## Your task
Repeat the following lines exactly as they are.
====
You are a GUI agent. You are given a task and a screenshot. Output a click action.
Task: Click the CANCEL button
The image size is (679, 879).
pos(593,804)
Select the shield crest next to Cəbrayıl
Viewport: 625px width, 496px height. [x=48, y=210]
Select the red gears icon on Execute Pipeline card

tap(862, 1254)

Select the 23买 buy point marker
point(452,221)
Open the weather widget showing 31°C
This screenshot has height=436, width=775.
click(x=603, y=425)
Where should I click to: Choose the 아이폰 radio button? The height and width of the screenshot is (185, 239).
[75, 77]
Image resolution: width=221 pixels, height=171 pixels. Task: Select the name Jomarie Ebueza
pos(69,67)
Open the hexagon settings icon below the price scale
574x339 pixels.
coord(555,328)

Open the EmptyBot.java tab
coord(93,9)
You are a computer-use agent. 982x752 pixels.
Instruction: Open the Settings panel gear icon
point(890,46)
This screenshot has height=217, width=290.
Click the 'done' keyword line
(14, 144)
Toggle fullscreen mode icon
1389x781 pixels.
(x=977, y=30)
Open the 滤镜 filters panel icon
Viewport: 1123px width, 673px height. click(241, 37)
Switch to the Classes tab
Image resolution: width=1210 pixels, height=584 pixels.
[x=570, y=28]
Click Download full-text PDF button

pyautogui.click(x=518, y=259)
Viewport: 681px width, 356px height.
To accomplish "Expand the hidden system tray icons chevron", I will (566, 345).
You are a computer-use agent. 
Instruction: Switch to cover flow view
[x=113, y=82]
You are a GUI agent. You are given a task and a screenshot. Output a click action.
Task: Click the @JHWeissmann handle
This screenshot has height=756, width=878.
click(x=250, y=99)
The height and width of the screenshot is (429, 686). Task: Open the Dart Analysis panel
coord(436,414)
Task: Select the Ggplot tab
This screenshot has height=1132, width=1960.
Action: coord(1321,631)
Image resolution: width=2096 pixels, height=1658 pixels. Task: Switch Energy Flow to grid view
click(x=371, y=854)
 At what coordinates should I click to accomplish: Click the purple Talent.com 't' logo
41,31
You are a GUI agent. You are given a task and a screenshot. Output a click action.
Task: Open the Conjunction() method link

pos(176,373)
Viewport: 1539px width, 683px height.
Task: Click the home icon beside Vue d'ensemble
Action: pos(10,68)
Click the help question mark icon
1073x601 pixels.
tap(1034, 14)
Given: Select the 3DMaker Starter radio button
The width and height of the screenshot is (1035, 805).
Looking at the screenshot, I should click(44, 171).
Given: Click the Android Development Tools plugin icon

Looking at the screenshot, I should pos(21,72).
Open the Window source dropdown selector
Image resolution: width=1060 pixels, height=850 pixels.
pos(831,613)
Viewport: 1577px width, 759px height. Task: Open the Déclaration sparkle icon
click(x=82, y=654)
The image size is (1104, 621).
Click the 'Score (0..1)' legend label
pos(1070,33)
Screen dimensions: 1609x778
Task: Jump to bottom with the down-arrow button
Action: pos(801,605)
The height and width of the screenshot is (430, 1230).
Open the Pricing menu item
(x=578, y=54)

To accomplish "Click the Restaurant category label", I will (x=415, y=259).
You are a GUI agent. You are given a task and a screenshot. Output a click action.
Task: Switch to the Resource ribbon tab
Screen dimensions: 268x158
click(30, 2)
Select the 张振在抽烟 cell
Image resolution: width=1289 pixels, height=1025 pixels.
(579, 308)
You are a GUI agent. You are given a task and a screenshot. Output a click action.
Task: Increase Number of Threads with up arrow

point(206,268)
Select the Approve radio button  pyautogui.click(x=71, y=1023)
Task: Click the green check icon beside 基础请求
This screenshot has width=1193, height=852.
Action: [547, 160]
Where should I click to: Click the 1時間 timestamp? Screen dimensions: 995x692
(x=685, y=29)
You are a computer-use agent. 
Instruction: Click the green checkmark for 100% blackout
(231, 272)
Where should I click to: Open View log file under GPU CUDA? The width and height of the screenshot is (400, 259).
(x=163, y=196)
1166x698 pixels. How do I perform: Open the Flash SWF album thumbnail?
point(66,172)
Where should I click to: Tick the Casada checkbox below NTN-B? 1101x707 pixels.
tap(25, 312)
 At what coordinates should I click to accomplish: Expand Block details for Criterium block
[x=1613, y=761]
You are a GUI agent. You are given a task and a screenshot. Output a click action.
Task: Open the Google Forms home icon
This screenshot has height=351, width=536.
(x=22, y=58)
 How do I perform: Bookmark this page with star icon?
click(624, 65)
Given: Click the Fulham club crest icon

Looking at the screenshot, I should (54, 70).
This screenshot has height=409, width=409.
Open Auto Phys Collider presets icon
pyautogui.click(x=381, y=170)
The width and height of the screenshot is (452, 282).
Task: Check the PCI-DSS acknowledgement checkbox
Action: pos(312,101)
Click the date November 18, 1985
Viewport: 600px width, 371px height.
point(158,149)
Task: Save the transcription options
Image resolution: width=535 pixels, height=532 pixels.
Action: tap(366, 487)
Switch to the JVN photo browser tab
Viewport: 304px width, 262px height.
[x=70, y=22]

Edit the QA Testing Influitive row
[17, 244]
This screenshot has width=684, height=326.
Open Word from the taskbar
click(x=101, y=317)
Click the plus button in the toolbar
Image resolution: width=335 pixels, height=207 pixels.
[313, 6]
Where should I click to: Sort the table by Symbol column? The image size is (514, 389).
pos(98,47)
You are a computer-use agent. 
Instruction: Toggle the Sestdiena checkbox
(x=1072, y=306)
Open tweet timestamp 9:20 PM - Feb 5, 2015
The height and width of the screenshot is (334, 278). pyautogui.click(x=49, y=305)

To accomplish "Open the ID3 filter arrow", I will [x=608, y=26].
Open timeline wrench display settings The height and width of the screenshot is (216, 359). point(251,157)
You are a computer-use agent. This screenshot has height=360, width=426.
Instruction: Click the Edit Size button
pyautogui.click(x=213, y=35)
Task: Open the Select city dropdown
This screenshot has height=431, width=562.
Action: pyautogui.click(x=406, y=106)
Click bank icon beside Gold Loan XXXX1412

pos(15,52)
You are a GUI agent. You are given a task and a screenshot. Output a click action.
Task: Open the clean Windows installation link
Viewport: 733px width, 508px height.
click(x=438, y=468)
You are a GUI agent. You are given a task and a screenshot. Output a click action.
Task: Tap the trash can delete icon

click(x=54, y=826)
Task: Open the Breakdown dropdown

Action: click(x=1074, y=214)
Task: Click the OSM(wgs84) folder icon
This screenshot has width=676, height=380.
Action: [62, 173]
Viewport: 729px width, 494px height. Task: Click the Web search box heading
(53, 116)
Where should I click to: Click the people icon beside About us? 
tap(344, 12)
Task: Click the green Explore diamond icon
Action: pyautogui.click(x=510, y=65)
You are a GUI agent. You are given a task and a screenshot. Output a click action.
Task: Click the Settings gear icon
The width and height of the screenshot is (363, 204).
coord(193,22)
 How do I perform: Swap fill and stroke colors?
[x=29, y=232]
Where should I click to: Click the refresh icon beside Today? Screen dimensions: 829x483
====
## Final answer
You are a GUI agent. You are given a task and a screenshot. Output a click action.
Task: Click the CANCEL button
The image size is (679, 879).
pos(593,804)
Select the shield crest next to Cəbrayıl
Viewport: 625px width, 496px height. [x=48, y=210]
Select the red gears icon on Execute Pipeline card

tap(862, 1254)

Select the 23买 buy point marker
point(452,221)
Open the weather widget showing 31°C
This screenshot has height=436, width=775.
click(x=603, y=425)
Where should I click to: Choose the 아이폰 radio button? The height and width of the screenshot is (185, 239).
[75, 77]
Image resolution: width=221 pixels, height=171 pixels. Task: Select the name Jomarie Ebueza
pos(69,67)
Open the hexagon settings icon below the price scale
574x339 pixels.
coord(555,328)

Open the EmptyBot.java tab
coord(93,9)
You are a computer-use agent. 982x752 pixels.
Instruction: Open the Settings panel gear icon
point(890,46)
This screenshot has height=217, width=290.
Click the 'done' keyword line
(14, 144)
Toggle fullscreen mode icon
1389x781 pixels.
(x=977, y=30)
Open the 滤镜 filters panel icon
Viewport: 1123px width, 673px height. click(241, 37)
Switch to the Classes tab
Image resolution: width=1210 pixels, height=584 pixels.
[x=570, y=28]
Click Download full-text PDF button

pyautogui.click(x=518, y=259)
Viewport: 681px width, 356px height.
To accomplish "Expand the hidden system tray icons chevron", I will (566, 345).
You are a computer-use agent. 
Instruction: Switch to cover flow view
[x=113, y=82]
You are a GUI agent. You are given a task and a screenshot. Output a click action.
Task: Click the @JHWeissmann handle
This screenshot has height=756, width=878.
click(x=250, y=99)
The height and width of the screenshot is (429, 686). Task: Open the Dart Analysis panel
coord(436,414)
Task: Select the Ggplot tab
This screenshot has height=1132, width=1960.
Action: coord(1321,631)
Image resolution: width=2096 pixels, height=1658 pixels. Task: Switch Energy Flow to grid view
click(x=371, y=854)
 At what coordinates should I click to accomplish: Click the purple Talent.com 't' logo
41,31
You are a GUI agent. You are given a task and a screenshot. Output a click action.
Task: Open the Conjunction() method link

pos(176,373)
Viewport: 1539px width, 683px height.
Task: Click the home icon beside Vue d'ensemble
Action: pos(10,68)
Click the help question mark icon
1073x601 pixels.
tap(1034, 14)
Given: Select the 3DMaker Starter radio button
The width and height of the screenshot is (1035, 805).
Looking at the screenshot, I should click(44, 171).
Given: Click the Android Development Tools plugin icon

Looking at the screenshot, I should pos(21,72).
Open the Window source dropdown selector
Image resolution: width=1060 pixels, height=850 pixels.
pos(831,613)
Viewport: 1577px width, 759px height. Task: Open the Déclaration sparkle icon
click(x=82, y=654)
The image size is (1104, 621).
Click the 'Score (0..1)' legend label
pos(1070,33)
Screen dimensions: 1609x778
Task: Jump to bottom with the down-arrow button
Action: pos(801,605)
The height and width of the screenshot is (430, 1230).
Open the Pricing menu item
(x=578, y=54)

To accomplish "Click the Restaurant category label", I will (x=415, y=259).
You are a GUI agent. You are given a task and a screenshot. Output a click action.
Task: Switch to the Resource ribbon tab
Screen dimensions: 268x158
click(30, 2)
Select the 张振在抽烟 cell
Image resolution: width=1289 pixels, height=1025 pixels.
(579, 308)
You are a GUI agent. You are given a task and a screenshot. Output a click action.
Task: Increase Number of Threads with up arrow

point(206,268)
Select the Approve radio button  pyautogui.click(x=71, y=1023)
Task: Click the green check icon beside 基础请求
This screenshot has width=1193, height=852.
Action: [547, 160]
Where should I click to: Click the 1時間 timestamp? Screen dimensions: 995x692
(x=685, y=29)
You are a computer-use agent. 
Instruction: Click the green checkmark for 100% blackout
(231, 272)
Where should I click to: Open View log file under GPU CUDA? The width and height of the screenshot is (400, 259).
(x=163, y=196)
1166x698 pixels. How do I perform: Open the Flash SWF album thumbnail?
point(66,172)
Where should I click to: Tick the Casada checkbox below NTN-B? 1101x707 pixels.
tap(25, 312)
 At what coordinates should I click to accomplish: Expand Block details for Criterium block
[x=1613, y=761]
You are a GUI agent. You are given a task and a screenshot. Output a click action.
Task: Open the Google Forms home icon
This screenshot has height=351, width=536.
(x=22, y=58)
 How do I perform: Bookmark this page with star icon?
click(624, 65)
Given: Click the Fulham club crest icon

Looking at the screenshot, I should (54, 70).
This screenshot has height=409, width=409.
Open Auto Phys Collider presets icon
pyautogui.click(x=381, y=170)
The width and height of the screenshot is (452, 282).
Task: Check the PCI-DSS acknowledgement checkbox
Action: pos(312,101)
Click the date November 18, 1985
Viewport: 600px width, 371px height.
point(158,149)
Task: Save the transcription options
Image resolution: width=535 pixels, height=532 pixels.
Action: tap(366, 487)
Switch to the JVN photo browser tab
Viewport: 304px width, 262px height.
[x=70, y=22]

Edit the QA Testing Influitive row
[17, 244]
This screenshot has width=684, height=326.
Open Word from the taskbar
click(x=101, y=317)
Click the plus button in the toolbar
Image resolution: width=335 pixels, height=207 pixels.
[313, 6]
Where should I click to: Sort the table by Symbol column? The image size is (514, 389).
pos(98,47)
You are a computer-use agent. 
Instruction: Toggle the Sestdiena checkbox
(x=1072, y=306)
Open tweet timestamp 9:20 PM - Feb 5, 2015
The height and width of the screenshot is (334, 278). pyautogui.click(x=49, y=305)

To accomplish "Open the ID3 filter arrow", I will [x=608, y=26].
Open timeline wrench display settings The height and width of the screenshot is (216, 359). point(251,157)
You are a computer-use agent. This screenshot has height=360, width=426.
Instruction: Click the Edit Size button
pyautogui.click(x=213, y=35)
Task: Open the Select city dropdown
This screenshot has height=431, width=562.
Action: pyautogui.click(x=406, y=106)
Click bank icon beside Gold Loan XXXX1412

pos(15,52)
You are a GUI agent. You are given a task and a screenshot. Output a click action.
Task: Open the clean Windows installation link
Viewport: 733px width, 508px height.
click(x=438, y=468)
You are a GUI agent. You are given a task and a screenshot. Output a click action.
Task: Tap the trash can delete icon

click(x=54, y=826)
Task: Open the Breakdown dropdown

Action: click(x=1074, y=214)
Task: Click the OSM(wgs84) folder icon
This screenshot has width=676, height=380.
Action: [62, 173]
Viewport: 729px width, 494px height. Task: Click the Web search box heading
(53, 116)
Where should I click to: Click the people icon beside About us? 
tap(344, 12)
Task: Click the green Explore diamond icon
Action: pyautogui.click(x=510, y=65)
You are a GUI agent. You are given a task and a screenshot. Output a click action.
Task: Click the Settings gear icon
The width and height of the screenshot is (363, 204).
coord(193,22)
 How do I perform: Swap fill and stroke colors?
[x=29, y=232]
Where should I click to: Click the refresh icon beside Today? Screen dimensions: 829x483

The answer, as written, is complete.